LAWRENCEVILLE, Georgia
Mon Oct 1, 2007 4:13pm EDT

LAWRENCEVILLE, Georgia (Reuters) - The United States is seeking to deport an 85-year-old German citizen who has admitted that he served as a guard at a Nazi concentration camp in World War Two, the Justice Department said on Monday.

U.S.

Paul Henss, a resident of Lawrenceville, Georgia, handled attack dogs that terrorized inmates at the Dachau and Buchenwald Nazi concentration camps between 1942 and 1944, the department said in a charging document filed in the deportation case.

Interviewed at his home after the deportation order was made public, Henss said he trained dogs in 1942 to fight on the Russian front and to guard prisoners but this did not make him a war criminal.

"I didn't do nothing wrong," he told reporters standing in the garage of his suburban home with his distraught wife.

"I didn't know nothing about what they would do with the people, especially the Jews. I didn't know nothing about it and then later on I knew that it was unfair," he said in strongly-accented English.

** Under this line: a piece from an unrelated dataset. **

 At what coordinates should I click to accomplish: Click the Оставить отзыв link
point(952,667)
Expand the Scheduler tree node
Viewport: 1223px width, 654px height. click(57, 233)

Tens of thousands of people died both at Dachau and Buchenwald, according to historical records.

Henss, a Nazi Party member, volunteered for guard duty while serving in the Waffen SS, an elite military unit involved in numerous war crimes and mass murders.

Eli Rosenbaum, director of the Justice Department's Office of Special Investigations, said: "The brutal concentration camp system could not have functioned without the determined efforts of SS men such as Paul Henss, who, with a vicious attack dog, stood between these victims and the possibility of freedom."

While at the camps, Henss oversaw slave laborers and taught other guards to handle attack dogs which were trained to tear prisoners to pieces if they attempted to escape.

Henss admitted his guard service to investigators in March, the document said.

He hid his wartime activities when he moved to the United States in 1955, the Justice Department said, making him eligible for deportation now. A date for a deportation hearing has not yet been set.

U.S. authorities have deported or revoked U.S. citizenship from 106 people for Nazi war crimes since 1979, according to the Justice Department. Another 180 have been denied entry into the United States for involvement in World War II crimes.